“Non basta solo la forma fisica per lo spettacolo del tambass”

A CALLIANO SI FA DI NECESSITA' VIRTU'.

Arriva il giovane mezzovolo Federico Belvisotti campione a Grazzano a sostituire dopo l'infortunio il plurititolato Piero Redoglia

Intervengo nella polemica sollevata da Franco Binello sulla scarsa forma di alcuni giocatori di tamburello. Innanzitutto l’infortunio è una variabile sempre presente nello sport. La scorsa stagione è accaduto ad Alessio Monzeglio e Alessio Basso, due giocatori provenienti del libero, non proprio due atleti a digiuno di preparazione atletica, anzi. Nessuno ne fece un dramma, sono naturali intoppi di chi fa sport. Gli stessi Vacchetto e Campagno, cultori giornalieri della preparazione fisica, hanno avuto entrambi infortuni gravi che li hanno tenuti per un po’ fuori dal campo. Vogliamo giocatori più preparati? Allora dobbiamo far si, che per loro non sia un passatempo dopolavoristico, ma un vero secondo lavoro. Tutto questo comporterebbe un maggior impegno in termini di fatica e soprattutto di tempo. Questo sforzo dovrebbe essere «ricompensato» dalle società con maggiori ingaggi, e maggiori ingaggi porterebbero al collasso l’intero sistema del muro in quanto insostenibile.
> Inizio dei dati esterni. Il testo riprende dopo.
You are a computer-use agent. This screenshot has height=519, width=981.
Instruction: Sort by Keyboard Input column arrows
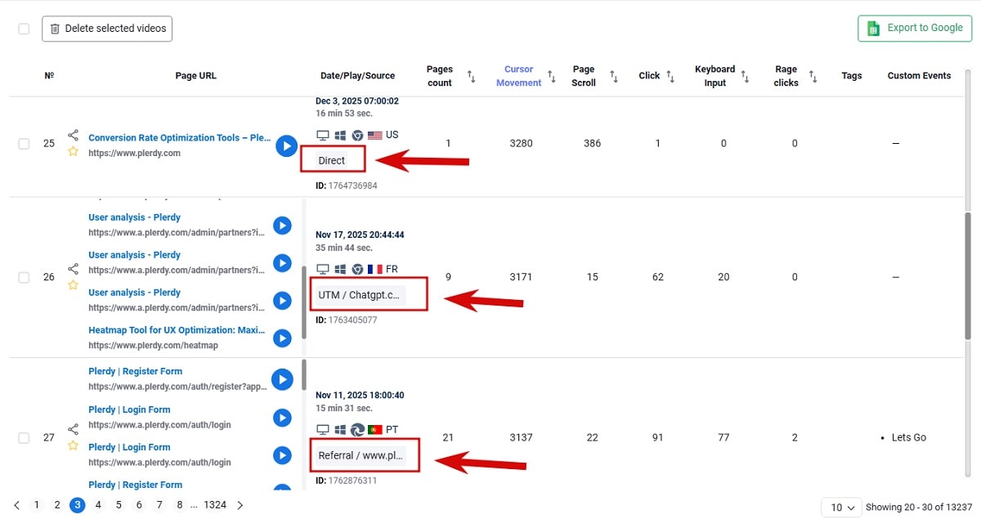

Che cos’è lo spettacolo? Spesso sento dire dai vecchi giocatori, di grandi battitori degli Anni ’70 che davano spettacolo. Un esempio su tutti Cordioli, veronese, campione d’Italia con il Belladelli di Quaderni. Giocò per un anno anche a Gabiano, batteva fin sui tetti delle case. Terminata la battuta però, non era in grado di sostenere un gioco dal fondo con il tamburello, e nel ricaccio veniva messo terzino. Al giorno d’oggi se vedessimo un giocatore così in serie A open, si griderebbe allo scandalo, un giocatore che batte e non sa ricacciare. 
Il Callianetto prima maniera, Beltrami, Petroselli, Dellavalle, Cavagna, Berruti, era l’apoteosi della tecnica, l’espressione massima del gioco del tamburello, ma il pubblico latitava, spesso lo sferisterio era vuoto. Il pubblico segue un incontro, se c’è equilibrio, e l’equilibrio porta a sua volta lo spettacolo. In questi anni mi sono battuto per l’adozione del sistema a punti del torneo a Muro. Sono il primo a capire che imbrigliare il talento di un giocatore in un punteggio è difficile se non impossibile, ma era necessario un qualcosa che permettesse di spalmare i giocatori fra le varie squadre. Il Grazzano di qualche anno fa (Fracchia, Caggiano, Biletta) era forte, se non fortissimo, ma c’era poco seguito. La scorsa stagione, le prime tre squadre classificate avevano tra di loro un divario di soli tre punti; le semifinali, non furono disputate alla bella solo per pochi «15» (epica la semifinale di ritorno Rilate-Grazzano). La finale certo è stata poca cosa, ma sull’emotività dei giocatori e sulla loro determinazione credo che il regolamento possa fare ben poco.